The Times Online
and the BBC
are reporting that an Instanbul court has blocked access to YouTube because it claims a video on YouTube offends Mustafa Kemal Atatürk, the founding president of the Turkish Republic. It is illegal in Turkey to insult Ataturk or "turkishness."
The court order was issued yesterday and most internet users logging onto the site in Turkey are met with a holding page with a Turkish message, which translates as: "Access to this site has been denied by court order ! ..."
Greek and Turkish YouTube users have been trading video insults over the past few months, attracting much coverage in the Turkish press. Greek videos reportedly accused the founding president of the Turkish Republic, Mustafa Kemal Ataturk, of homosexuality; a Turkish user responded by calling Greece the birthplace of homosexuality.

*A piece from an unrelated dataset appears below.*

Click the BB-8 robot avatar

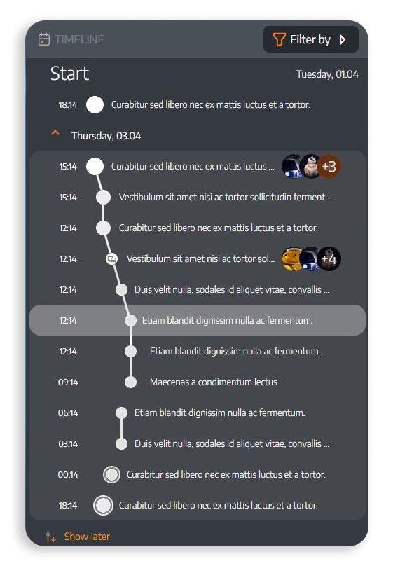click(x=311, y=166)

It is illegal to criticise either Ataturk or Turkishness in Turkey and the prosecutor's office in Istanbul acted despite YouTube's agreement to take down the offending videos.
The BBC says users trying to visit www.youtube.com in Turkey get the following message: "Access to www.youtube.com site has been suspended in accordance with decision no: 2007/384 dated 06.03.2007 of Istanbul First Criminal Peace Court."
Erkan Saka at Metroblogging Instanbul says
most Turkish citizens see Atatürk as a sacred figure but questions the necessity of blocking a whole website for a single video.
The video is ugly. It insults the founder of the Republic. Like it or not, Atatürk is a sacred figure for most of Turkish citizens. And an insulting video would trigger such a popular reaction. However, would it be necessary to legally stop the access to Youtube? In Brazil, a legal step was taken recently. But compared to this one, it is a minor intervention. In terms of net regulation, Turkey is now in league with China, Iran and some other countries in the same line....
Turkey is trying to join the European Union but the European Union does have an issue with Article 301, the law that forbids people from insulting turkishness. YouTube is far from the first creative outlet to run into problems with the law. Nobel prize winning author Orhan Pamuk
almost went to jail for "insulting Turkishness."